Angst vor dem eigenen Pferd oder beim Reiten?

Als Kinder oder Jugendliche haben wir uns selten Gedanken darüber gemacht, ob der Ausritt mit unserem Pferd oder ein gewagtes Manöver mit ihm gefährlich sein könnten. Angst kannten wir nicht und der Galopp über die Stoppelfelder konnte nicht wild genug sein. Mit zunehmendem Alter aber wird man nachdenklicher und wenn dann auch noch ein Sturz mit ernsten Folgen dazu kommt, dann schwindet schon mal diese Unbekümmertheit.

Schnell können daraus Gedanken wie „Was kann nicht alles passieren?“ oder „Was wenn mein Pferd scheut?“ entstehen.

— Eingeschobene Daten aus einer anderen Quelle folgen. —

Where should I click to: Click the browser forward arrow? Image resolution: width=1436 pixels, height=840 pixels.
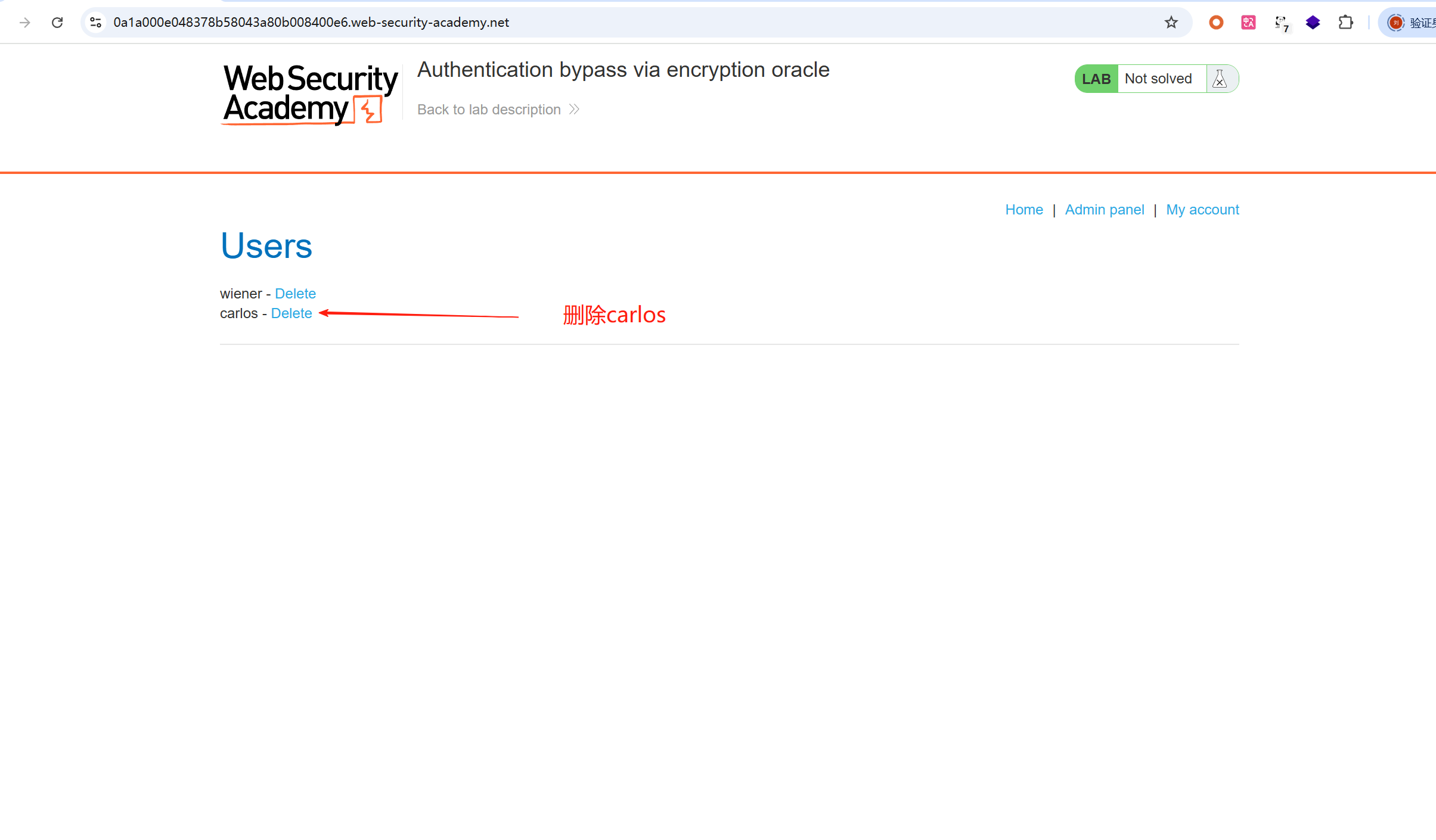pos(24,23)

Nicht selten wird daraus Angst vor dem nächsten Ausritt oder gar Angst vor dem eigenen Pferd in bestimmten Situationen. Manchmal wollen wir uns diese Angst vor anderen aber gar nicht eingestehen oder schämen uns sogar deswegen. Aber wäre es nicht besser, offen damit umzugehen, denn schnell können sich Situationen weiter hochschaukeln.

Ausritt
Aus Unsicherheit kann schnell Angst werden (Foto: Sergiu Vălenaș / Unsplash)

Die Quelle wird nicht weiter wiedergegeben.